The Department of Petroleum Resources, (DPR), estimated 1.89 million barrels of petroleum were spilled into the Niger Delta between 1976 and 1996 out of a total of 2.4 million barrels spilled in 4,835 incidents. approximately 220 thousand cubic metres.

Also, UNDP, report states that there have been a total of 6,817 oil spills between 1976 and 2001, which account for a loss of three million barrels of oil, of which more than 70 per cent was not recovered and 69 per cent of these spills occurred off-shore, a quarter was in swamps and 6 per cent spilled on land.

The Nigerian National Petroleum Corporation (NNPC), also placed the quantity of petroleum jettisoned into the environment yearly at 2,300 cubic metres with an average of 300 individual spills annually.

However, because this amount does not take into account “minor” spills, the World Bank argues that the true quantity of petroleum spilled into the environment could be as much as ten times the officially claimed amount.

In 2010 Baird reported that between 9 million and 13 million barrels have been spilled in the Niger Delta since 1958. One source even calculates that the total amount of petroleum in barrels spilled between 1960 and 1997 is upwards of 100 million barrels.

Baird is an employee-owned wealth management, capital markets, asset management and private equity firm.


Causes Of Oil Spill

Oil spills are a common event in Nigeria and half of all spills occur due to pipeline and tanker accidents which account for 50 per cent other causes include sabotage, 28 per cent and oil production operations, 21 per cent with 1 per cent of the spills being accounted for by inadequate or non-functional production equipment, according to Wikipedia.

Corrosion of pipelines and tankers is the rupturing or leaking of old production infrastructures that often do not receive inspection and maintenances.

A reason that corrosion accounts for such a high percentage of all spills is that as a result of the small size of the oilfields in the Niger Delta there is an extensive network of pipelines between the fields, as well as numerous small networks of flowlines the narrow diameter pipes that carry oil from wellheads to flow stations allowing many opportunities for leaks. In onshore areas most pipelines and flowlines are laid above ground. Pipelines, which have an estimate life span of about fifteen years, are old and susceptible to corrosion. Many of the pipelines are as old as twenty to twenty-five years.

Shell admits that most of the facilities were constructed between the 1960s and early 1980s to the then prevailing standards. The Shell Petroleum and Development Company said it would not build them that way today.

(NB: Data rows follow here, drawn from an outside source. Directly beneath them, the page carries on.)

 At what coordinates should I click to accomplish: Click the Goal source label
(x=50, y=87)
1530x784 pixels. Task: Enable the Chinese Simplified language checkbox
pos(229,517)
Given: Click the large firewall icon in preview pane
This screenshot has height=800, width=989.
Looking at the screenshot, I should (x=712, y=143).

Sabotage is performed primarily through what is known as “bunkering”, whereby the saboteur attempts to tap the pipeline. In the process of extraction sometimes the pipeline is damaged or destroyed. Oil extracted in this manner can often be sold.

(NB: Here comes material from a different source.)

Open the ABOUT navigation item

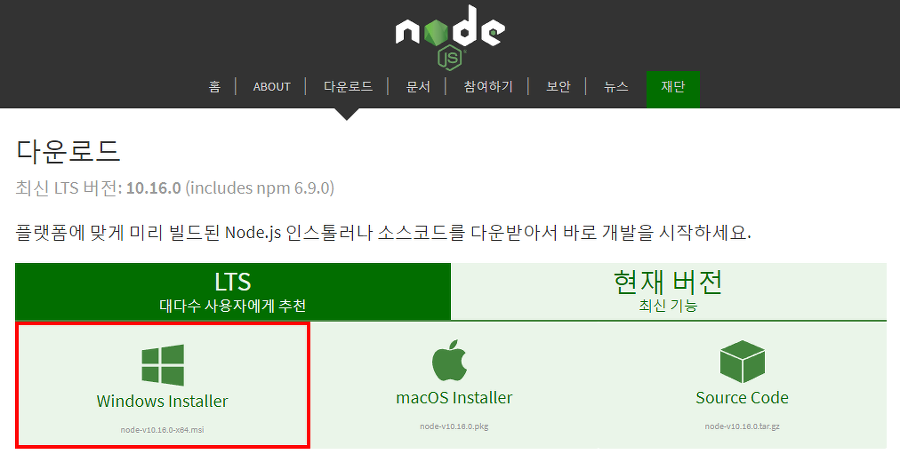tap(271, 87)
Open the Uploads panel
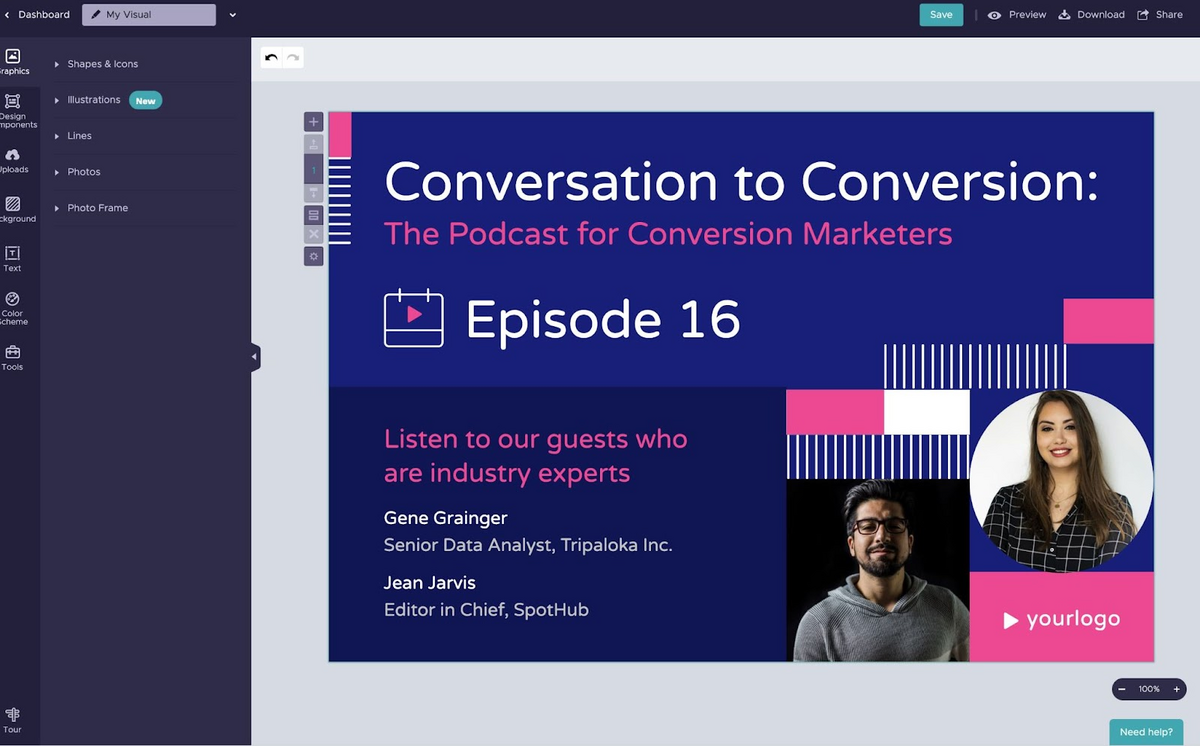 coord(13,160)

Sabotage and theft through oil siphoning has become a major issue in the Niger River Delta States as well, contributing to further environmental degradation.

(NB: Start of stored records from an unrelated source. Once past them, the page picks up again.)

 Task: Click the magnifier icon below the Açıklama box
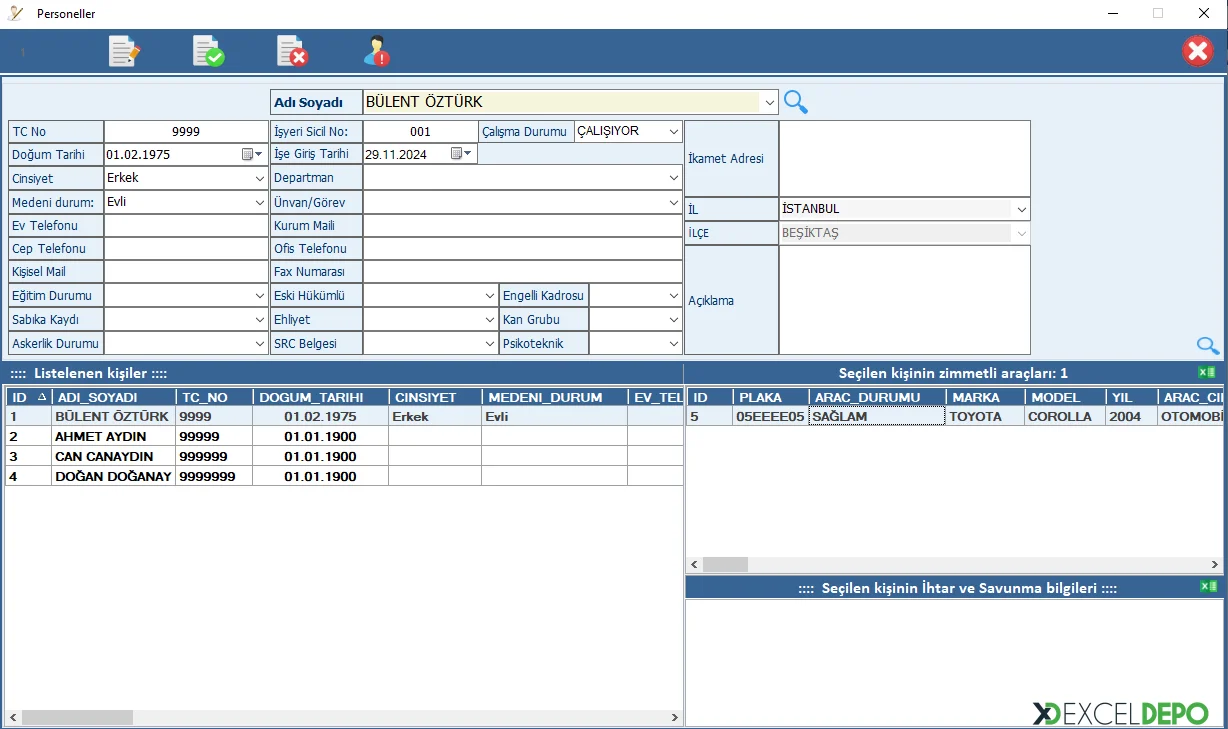1207,346
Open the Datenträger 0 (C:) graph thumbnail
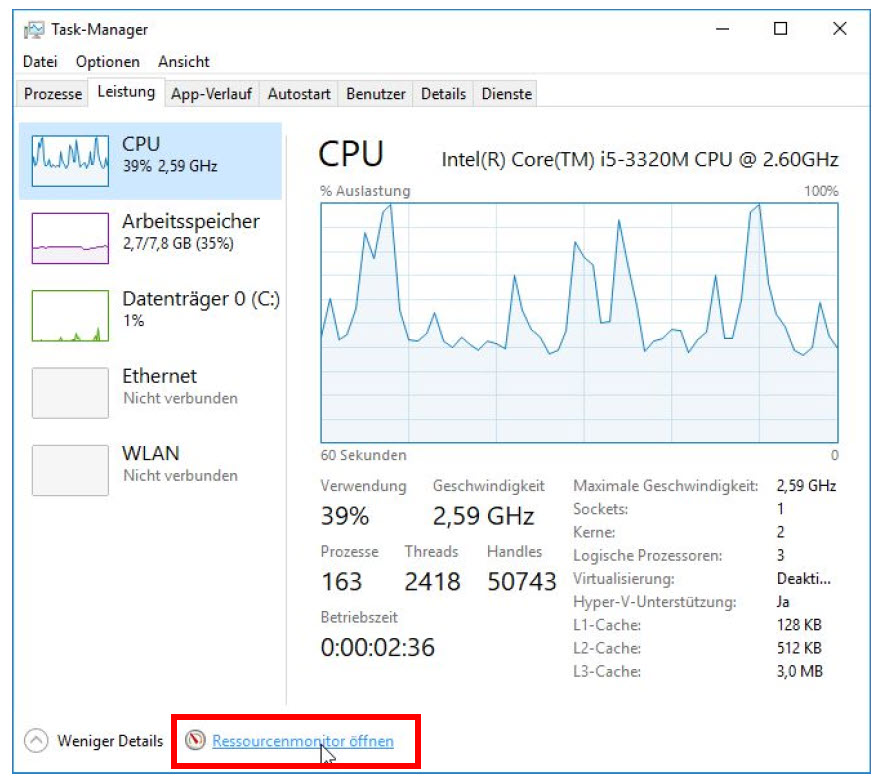880x781 pixels. point(70,315)
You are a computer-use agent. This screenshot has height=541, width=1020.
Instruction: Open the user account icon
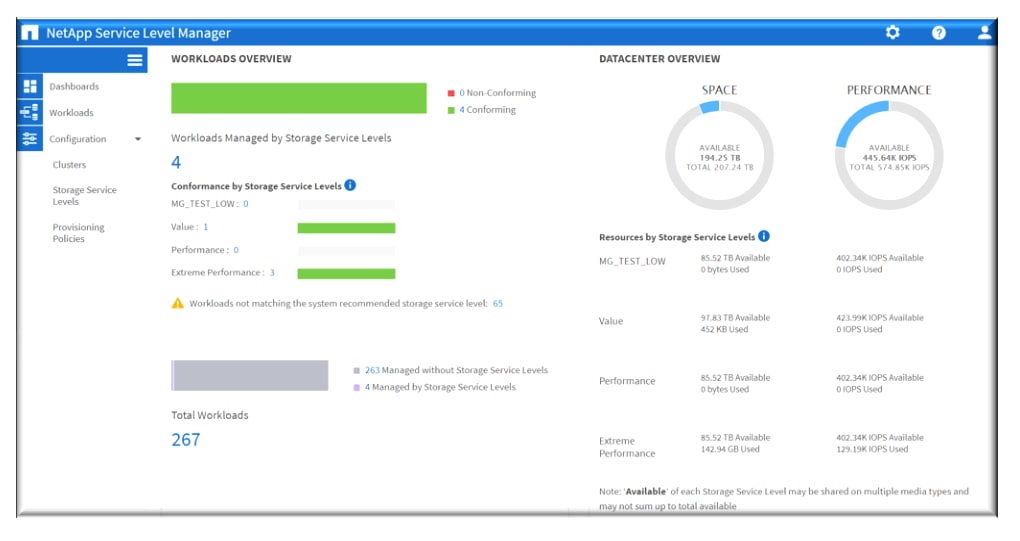984,33
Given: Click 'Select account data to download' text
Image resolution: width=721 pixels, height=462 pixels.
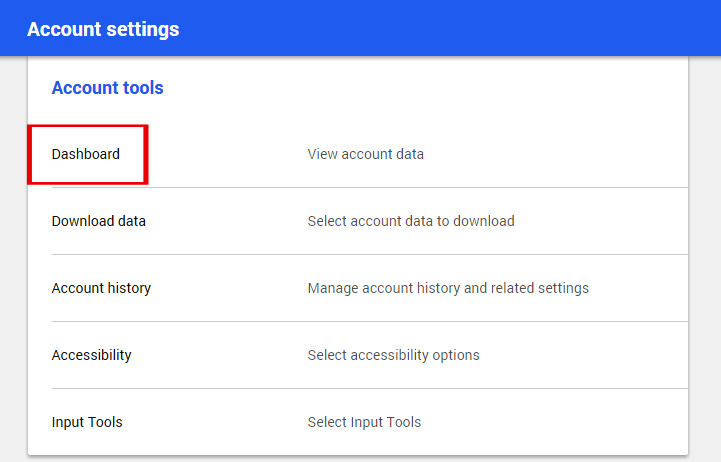Looking at the screenshot, I should 411,221.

Damaged lines may go unnoticed for days, and repair of the damaged pipes takes even longer and oil siphoning has become a big business, with the stolen oil quickly making its way to the black market.

While the popularity of selling stolen oil increases, the number of deaths are increasing. In late December 2006 more than 200 people were killed in Lagos region in an oil line explosion.


Consequences Of Spills


Oil spillage has a major impact on the ecosystem into which it is released and may constitute ecocide. Immense tracts of the mangrove forests which are especially susceptible to oil (mainly because it is stored in the soil and re-released annually during inundations), have been destroyed. An estimated 5 to 10 per cent of Nigerian mangrove ecosystems have been wiped out either by settlement or oil.

The rainforest which previously occupied some 7,400 km² of land has disappeared as well.

Spills in populated areas often spread out over a wide area, destroying crops and aquacultures through contamination of the groundwater and  soils. The consumption of dissolved oxygen by bacteria feeding on the spilled hydrocarbons also contributes to the death of fish and in agricultural communities, often a year’s supply of food can be destroyed instantaneously, statistics revealed.